Ariel Bruce is a British independent social worker who works as a specialist search consultant for film, TV and documentary makers. Born in Hampstead, London, she is the granddaughter of Marxist economist Fritz Sternberg.

==Long Lost Family==
From 2011 until 2024 she worked as the lead search and social work consultant on the ITV documentary series, Long Lost Family. As the head consultant, Bruce undertook the research into tracing missing family members for the series. The Telegraph has described Bruce as "the Agatha Christie of the adoption world".

Long Lost Family: Born Without Trace is presented by Davina McCall and Nicky Campbell, and was announced as the winner of the Features category at the 2021 BAFTA awards (British Academy of Film and Television Arts) and the winner of the Best Factual Series category at the 2021 Rose d’Or awards.

Long Lost Family was recently announced as the winner of the 2021 TV Choice Award for Best Lifestyle category. The documentary series previously won the BAFTA (British Academy of Film and Television Arts) for Best Feature in 2014, as well as the prestigious Royal Television Society [RTS] Programme Awards for the Popular Factual and Features category in 2012.

Alongside Long Lost Family, Bruce has worked on a number of other British TV series, including Who Do You Think You Are and The Gift. In the early 1990s she worked on the Channel 4 TV series Cutting Edge, providing research for the episode entitled "Relative Strangers". In 2009 Bruce returned to Cutting Edge to work on an episode called "The Homecoming" which told the story of a former child care home residents attempts to trace their birth family.

From 2024 onwards Ariel will work as a Consultant to the Social Work team.

==Media work==
Documentary film credits include 2014's A Tale Of Two Thieves, written by Erin Donovan about the Great Train Robbery's mysterious 'Ulsterman'. Bruce was employed by the film makers to trace Patrick Mckenna (The Ulsterman). Another credit includes Juvenile Liaison 2 by Nick Broomfield. She has also worked as a search consultant on Hanratty: The Mystery of Dead Man's Hill, produced by Bob Woffinden as part of the True Stories series.

Bruce acted as consultant social worker to Caradoc King of United Artists. Caradoc wrote his book, The Problem Child, about his life experiences. Katherine Norbury also instructed the services of Bruce when tracking down her birth parents. She wrote her book,The Fish Ladder, published in 2015 by Bloomsburyabout her experience. British Journalist Kate Adie CBE also instructed Bruce's help in tracing both her birth mother's and birth father's families. Bruce is acknowledged in Adie's books, Nobody’s Child and her memoir The Kindness of Strangers.

In 2018 Genevieve Fox's Memoir "Milkshakes and Morphine" credits Ariel Bruce as the 'super sleuth' who assisted her in a family search. Fox is a former features editor at The Daily Telegraph, The Independent and Daily Mail.

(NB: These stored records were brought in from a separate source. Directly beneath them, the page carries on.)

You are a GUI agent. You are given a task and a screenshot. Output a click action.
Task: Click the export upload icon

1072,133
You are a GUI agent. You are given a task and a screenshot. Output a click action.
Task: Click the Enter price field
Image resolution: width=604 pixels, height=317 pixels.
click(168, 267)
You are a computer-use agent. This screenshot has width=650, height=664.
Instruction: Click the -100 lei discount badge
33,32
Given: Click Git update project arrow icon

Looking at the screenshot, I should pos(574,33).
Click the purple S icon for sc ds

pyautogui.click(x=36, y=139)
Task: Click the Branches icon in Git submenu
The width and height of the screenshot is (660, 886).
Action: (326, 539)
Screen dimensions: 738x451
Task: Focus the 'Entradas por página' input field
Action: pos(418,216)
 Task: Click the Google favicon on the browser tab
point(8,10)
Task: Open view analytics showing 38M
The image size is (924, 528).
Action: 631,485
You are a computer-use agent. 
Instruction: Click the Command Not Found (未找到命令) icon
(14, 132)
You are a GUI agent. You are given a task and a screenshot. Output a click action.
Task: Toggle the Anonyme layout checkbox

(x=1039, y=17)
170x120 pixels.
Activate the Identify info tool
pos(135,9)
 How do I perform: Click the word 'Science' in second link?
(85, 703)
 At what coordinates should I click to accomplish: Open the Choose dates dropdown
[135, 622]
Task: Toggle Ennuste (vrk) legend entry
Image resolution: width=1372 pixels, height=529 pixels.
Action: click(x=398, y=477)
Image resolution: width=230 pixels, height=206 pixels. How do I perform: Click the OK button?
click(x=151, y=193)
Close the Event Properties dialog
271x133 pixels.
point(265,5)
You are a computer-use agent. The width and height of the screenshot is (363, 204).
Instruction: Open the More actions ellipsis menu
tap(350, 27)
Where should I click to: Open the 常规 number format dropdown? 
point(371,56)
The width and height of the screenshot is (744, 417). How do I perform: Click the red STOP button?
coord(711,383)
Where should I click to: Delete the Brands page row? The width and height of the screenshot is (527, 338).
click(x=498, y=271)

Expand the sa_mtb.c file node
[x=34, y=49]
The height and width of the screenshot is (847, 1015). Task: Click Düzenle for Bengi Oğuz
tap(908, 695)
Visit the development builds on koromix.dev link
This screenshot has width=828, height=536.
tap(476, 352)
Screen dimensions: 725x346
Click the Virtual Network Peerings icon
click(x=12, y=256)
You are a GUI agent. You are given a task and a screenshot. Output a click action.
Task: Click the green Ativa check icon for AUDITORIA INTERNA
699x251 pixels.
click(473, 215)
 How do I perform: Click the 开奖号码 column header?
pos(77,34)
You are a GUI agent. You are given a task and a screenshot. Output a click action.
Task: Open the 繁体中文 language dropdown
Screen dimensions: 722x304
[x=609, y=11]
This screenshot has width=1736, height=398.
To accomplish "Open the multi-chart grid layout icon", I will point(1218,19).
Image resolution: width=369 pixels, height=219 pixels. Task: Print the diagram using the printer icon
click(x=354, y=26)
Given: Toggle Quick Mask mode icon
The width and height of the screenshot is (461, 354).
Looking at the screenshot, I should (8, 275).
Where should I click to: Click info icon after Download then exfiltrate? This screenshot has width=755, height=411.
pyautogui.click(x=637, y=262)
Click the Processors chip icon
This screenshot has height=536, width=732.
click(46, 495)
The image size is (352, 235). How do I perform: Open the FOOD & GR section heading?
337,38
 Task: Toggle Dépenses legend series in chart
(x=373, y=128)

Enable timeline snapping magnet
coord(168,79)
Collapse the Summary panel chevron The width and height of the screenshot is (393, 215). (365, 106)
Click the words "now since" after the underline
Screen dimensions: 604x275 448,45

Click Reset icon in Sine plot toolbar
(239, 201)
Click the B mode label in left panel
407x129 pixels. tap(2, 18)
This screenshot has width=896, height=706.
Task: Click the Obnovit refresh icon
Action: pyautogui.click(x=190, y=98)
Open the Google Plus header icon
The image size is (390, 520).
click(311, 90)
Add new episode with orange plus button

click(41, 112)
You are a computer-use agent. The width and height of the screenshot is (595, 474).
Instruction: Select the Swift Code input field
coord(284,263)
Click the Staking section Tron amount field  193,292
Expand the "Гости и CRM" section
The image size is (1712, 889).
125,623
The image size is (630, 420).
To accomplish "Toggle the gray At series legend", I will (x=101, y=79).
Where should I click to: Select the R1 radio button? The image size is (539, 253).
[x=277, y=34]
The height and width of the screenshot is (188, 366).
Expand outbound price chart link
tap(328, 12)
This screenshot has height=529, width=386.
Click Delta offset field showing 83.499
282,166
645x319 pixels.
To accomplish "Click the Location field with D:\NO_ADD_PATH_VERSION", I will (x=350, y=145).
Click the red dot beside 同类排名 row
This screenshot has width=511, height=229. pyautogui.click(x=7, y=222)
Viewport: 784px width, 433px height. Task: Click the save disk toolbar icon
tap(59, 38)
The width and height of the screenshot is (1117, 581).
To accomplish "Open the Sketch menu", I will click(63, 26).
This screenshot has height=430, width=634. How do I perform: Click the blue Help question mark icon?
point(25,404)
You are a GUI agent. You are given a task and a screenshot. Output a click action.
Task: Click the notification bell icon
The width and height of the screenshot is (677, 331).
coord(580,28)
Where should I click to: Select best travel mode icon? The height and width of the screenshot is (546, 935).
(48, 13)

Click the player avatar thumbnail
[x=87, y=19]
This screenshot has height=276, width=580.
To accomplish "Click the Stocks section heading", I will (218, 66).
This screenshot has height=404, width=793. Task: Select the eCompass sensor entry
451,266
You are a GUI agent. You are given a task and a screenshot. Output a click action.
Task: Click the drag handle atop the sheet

In 2021, Bruce appeared on the podcast Changes with Annie Mac for International Women's Day.

in 2023, Bruce was interviewed on Generation Shame, a personal and political podcast by Jon Holmes.

In 2025, Bruce was interviewed as part of Laura Ancell's prodcast, DNA Trail: The Promise; 'a gripping true-life story of a young woman’s deathbed promise to her father that takes her on a remarkable journey to solve a family mystery.'

==Social work==
Alongside television work Bruce and her team, trained social workers specialising in post adoption services, carry out private searches for missing family members. One such private client was the British actress Stephanie Cole, whom Ariel helped to reunite with her half sister. Cole went on to name and thank Bruce in her autobiography and in interviews after the search.

==Charity work==
Ariel Bruce is a trustee for the Overseas Plastic Surgery Appeal (OPSA). Bruce has visited Pakistan to assist the OPSA surgical team with social work care for the parents of children with often severe facial abnormalities.